→ What to work on:
If a line in the entries below includes "agent", pick it out and copy it.

→ Task input:
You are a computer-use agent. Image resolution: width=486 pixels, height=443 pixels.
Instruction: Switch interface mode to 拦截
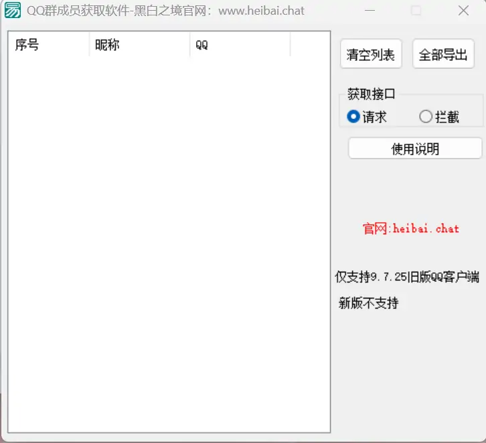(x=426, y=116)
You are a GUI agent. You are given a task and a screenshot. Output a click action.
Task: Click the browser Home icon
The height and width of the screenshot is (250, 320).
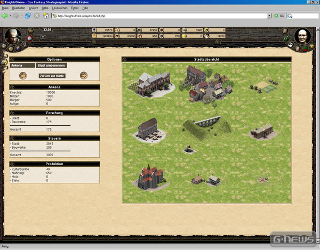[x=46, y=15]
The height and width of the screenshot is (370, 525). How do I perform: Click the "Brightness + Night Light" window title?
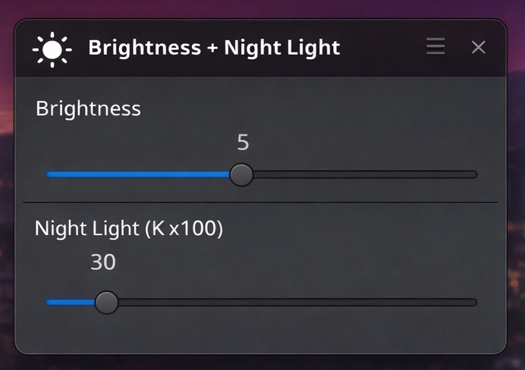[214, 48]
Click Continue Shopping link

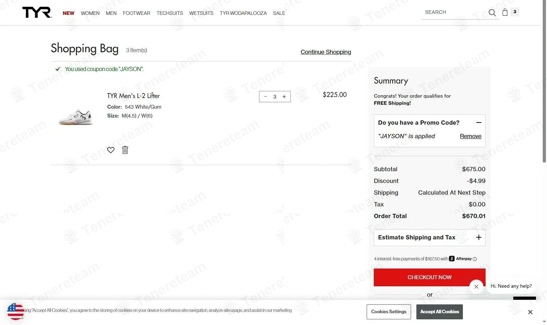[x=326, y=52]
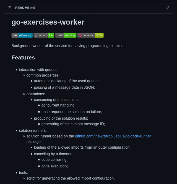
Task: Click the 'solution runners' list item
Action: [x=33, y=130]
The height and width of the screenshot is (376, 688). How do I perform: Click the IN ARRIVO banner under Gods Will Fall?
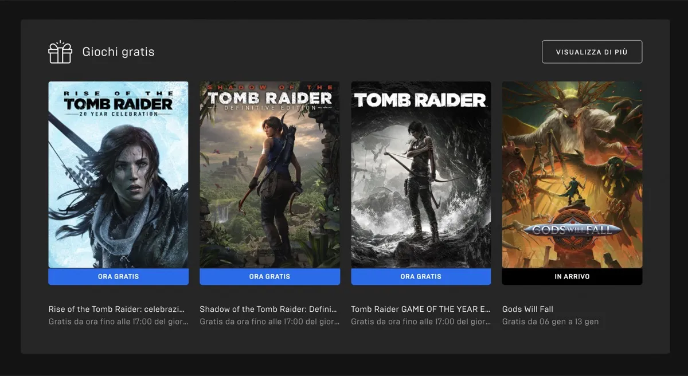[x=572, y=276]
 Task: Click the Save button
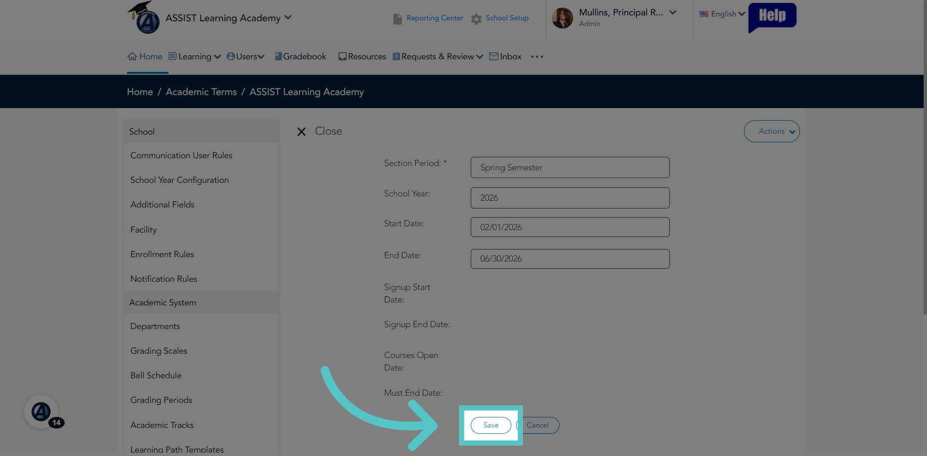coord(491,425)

→ The answer:
You are a computer-use agent. Image resolution: width=486 pixels, height=443 pixels.
You are a GUI agent. You are given a task and a screenshot. Output a click action.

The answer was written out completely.